━━━ DATA EXCERPTS
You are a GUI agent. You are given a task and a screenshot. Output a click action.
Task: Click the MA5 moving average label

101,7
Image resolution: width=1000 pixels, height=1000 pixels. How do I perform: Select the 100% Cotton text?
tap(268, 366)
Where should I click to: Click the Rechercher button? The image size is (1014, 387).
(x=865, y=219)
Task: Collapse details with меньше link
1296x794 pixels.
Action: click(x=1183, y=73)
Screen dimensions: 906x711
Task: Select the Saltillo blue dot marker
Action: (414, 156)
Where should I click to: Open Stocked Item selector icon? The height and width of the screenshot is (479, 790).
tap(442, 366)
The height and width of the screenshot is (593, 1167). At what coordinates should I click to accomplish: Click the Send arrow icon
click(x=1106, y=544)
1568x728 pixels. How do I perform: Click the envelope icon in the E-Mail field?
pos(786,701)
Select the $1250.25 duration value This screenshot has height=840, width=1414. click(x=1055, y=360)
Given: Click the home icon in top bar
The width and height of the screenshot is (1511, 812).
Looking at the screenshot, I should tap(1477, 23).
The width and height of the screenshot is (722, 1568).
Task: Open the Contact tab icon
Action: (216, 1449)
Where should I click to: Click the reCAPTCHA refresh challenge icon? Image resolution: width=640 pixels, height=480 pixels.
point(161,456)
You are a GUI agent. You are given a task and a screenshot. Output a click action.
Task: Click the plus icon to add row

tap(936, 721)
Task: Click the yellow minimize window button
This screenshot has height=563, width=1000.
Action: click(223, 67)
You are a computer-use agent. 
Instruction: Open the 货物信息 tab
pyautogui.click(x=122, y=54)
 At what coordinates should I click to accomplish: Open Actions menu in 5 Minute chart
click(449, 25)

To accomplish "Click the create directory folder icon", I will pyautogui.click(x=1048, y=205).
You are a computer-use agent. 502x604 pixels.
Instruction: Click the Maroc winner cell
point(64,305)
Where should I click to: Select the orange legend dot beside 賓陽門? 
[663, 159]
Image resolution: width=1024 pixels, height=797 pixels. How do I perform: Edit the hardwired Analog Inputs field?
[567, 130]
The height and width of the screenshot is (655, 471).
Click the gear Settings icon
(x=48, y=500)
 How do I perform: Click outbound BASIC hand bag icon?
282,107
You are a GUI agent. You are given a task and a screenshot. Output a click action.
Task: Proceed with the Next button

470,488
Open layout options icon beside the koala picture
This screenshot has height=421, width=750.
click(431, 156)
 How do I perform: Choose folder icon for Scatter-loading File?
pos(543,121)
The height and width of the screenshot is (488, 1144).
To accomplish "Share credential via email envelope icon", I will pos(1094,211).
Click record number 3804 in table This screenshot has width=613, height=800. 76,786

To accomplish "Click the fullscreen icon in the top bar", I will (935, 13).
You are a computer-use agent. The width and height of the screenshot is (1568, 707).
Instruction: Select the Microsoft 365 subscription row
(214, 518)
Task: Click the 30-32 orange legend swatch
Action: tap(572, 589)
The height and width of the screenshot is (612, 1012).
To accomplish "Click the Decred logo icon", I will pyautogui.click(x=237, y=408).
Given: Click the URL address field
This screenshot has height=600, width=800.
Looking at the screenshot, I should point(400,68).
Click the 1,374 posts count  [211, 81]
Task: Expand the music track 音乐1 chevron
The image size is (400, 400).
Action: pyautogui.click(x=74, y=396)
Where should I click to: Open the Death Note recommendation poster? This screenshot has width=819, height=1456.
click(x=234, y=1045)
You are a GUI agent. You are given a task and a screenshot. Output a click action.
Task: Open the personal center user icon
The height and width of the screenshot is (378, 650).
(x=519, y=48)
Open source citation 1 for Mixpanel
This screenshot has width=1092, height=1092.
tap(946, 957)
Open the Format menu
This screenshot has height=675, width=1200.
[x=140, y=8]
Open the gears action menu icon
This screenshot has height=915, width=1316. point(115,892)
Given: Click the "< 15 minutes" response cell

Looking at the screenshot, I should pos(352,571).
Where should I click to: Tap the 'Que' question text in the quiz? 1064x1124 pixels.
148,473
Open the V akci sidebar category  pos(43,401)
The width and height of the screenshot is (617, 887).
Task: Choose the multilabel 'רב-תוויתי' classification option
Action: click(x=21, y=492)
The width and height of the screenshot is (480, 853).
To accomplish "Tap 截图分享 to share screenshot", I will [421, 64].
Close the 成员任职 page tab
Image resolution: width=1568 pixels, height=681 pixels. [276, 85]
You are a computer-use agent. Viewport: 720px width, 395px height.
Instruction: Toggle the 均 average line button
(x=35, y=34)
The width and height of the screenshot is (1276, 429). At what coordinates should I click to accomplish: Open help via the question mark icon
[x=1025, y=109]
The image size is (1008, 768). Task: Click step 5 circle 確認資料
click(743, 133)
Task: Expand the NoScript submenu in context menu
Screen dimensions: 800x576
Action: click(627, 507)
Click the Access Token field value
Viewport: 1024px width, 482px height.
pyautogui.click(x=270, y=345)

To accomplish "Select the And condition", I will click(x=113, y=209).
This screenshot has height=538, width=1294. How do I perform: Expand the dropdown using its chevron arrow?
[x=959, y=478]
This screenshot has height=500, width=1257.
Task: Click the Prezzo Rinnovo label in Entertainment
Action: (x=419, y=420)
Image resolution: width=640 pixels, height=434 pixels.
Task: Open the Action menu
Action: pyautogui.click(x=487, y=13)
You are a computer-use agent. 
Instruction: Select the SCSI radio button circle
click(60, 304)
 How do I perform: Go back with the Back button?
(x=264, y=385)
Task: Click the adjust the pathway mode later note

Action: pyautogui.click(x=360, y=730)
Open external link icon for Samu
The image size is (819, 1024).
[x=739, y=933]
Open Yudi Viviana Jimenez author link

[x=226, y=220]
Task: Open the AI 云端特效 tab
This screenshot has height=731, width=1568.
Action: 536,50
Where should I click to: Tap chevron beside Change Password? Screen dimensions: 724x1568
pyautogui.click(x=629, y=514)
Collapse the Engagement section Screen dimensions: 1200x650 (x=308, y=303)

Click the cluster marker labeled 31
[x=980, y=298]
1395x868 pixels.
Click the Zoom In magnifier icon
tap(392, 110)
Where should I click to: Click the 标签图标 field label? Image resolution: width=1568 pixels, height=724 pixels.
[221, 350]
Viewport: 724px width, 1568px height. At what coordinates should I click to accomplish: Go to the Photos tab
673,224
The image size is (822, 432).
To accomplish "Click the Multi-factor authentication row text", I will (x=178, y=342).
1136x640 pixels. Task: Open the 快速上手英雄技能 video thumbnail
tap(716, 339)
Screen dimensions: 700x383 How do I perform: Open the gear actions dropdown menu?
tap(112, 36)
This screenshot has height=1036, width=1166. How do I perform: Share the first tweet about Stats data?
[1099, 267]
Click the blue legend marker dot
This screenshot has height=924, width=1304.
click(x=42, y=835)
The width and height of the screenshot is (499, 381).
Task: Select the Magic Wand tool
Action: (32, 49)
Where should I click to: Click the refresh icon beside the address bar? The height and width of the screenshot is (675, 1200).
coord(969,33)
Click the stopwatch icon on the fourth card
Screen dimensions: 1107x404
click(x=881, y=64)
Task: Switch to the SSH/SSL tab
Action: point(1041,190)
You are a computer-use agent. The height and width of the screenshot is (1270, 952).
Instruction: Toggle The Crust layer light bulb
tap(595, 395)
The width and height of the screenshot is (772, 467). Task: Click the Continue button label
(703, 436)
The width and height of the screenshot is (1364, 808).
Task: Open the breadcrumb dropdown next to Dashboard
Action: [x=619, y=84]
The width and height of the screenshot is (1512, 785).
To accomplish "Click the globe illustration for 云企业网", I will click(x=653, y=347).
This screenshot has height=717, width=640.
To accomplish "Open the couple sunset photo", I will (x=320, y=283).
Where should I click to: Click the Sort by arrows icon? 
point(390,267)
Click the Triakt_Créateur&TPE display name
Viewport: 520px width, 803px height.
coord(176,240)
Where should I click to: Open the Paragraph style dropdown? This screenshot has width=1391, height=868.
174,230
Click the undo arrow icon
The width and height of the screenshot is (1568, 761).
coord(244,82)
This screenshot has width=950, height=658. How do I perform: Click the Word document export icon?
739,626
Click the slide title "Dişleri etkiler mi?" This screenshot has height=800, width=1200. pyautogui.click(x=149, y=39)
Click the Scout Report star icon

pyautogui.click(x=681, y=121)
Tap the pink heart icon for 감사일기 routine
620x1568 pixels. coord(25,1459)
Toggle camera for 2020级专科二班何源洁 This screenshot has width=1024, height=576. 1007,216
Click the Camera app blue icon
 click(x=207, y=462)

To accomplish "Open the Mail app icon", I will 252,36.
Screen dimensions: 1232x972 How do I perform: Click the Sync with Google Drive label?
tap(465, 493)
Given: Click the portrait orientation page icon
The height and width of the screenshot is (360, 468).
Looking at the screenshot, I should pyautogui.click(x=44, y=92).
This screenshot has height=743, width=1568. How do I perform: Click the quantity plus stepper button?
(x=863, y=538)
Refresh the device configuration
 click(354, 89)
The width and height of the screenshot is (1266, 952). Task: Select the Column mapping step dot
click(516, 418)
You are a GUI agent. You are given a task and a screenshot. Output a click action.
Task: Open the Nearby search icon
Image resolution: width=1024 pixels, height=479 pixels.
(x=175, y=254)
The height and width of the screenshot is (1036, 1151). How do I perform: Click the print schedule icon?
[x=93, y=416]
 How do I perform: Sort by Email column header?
━━━━━━
From the opening line of the data above through the line that contains "Task: Collapse details with меньше link", please print each line as it stands and only those lines.

● ANSWER BOX
You are a GUI agent. You are given a task and a screenshot. Output a click action.
Task: Click the MA5 moving average label

101,7
Image resolution: width=1000 pixels, height=1000 pixels. How do I perform: Select the 100% Cotton text?
tap(268, 366)
Where should I click to: Click the Rechercher button? The image size is (1014, 387).
(x=865, y=219)
Task: Collapse details with меньше link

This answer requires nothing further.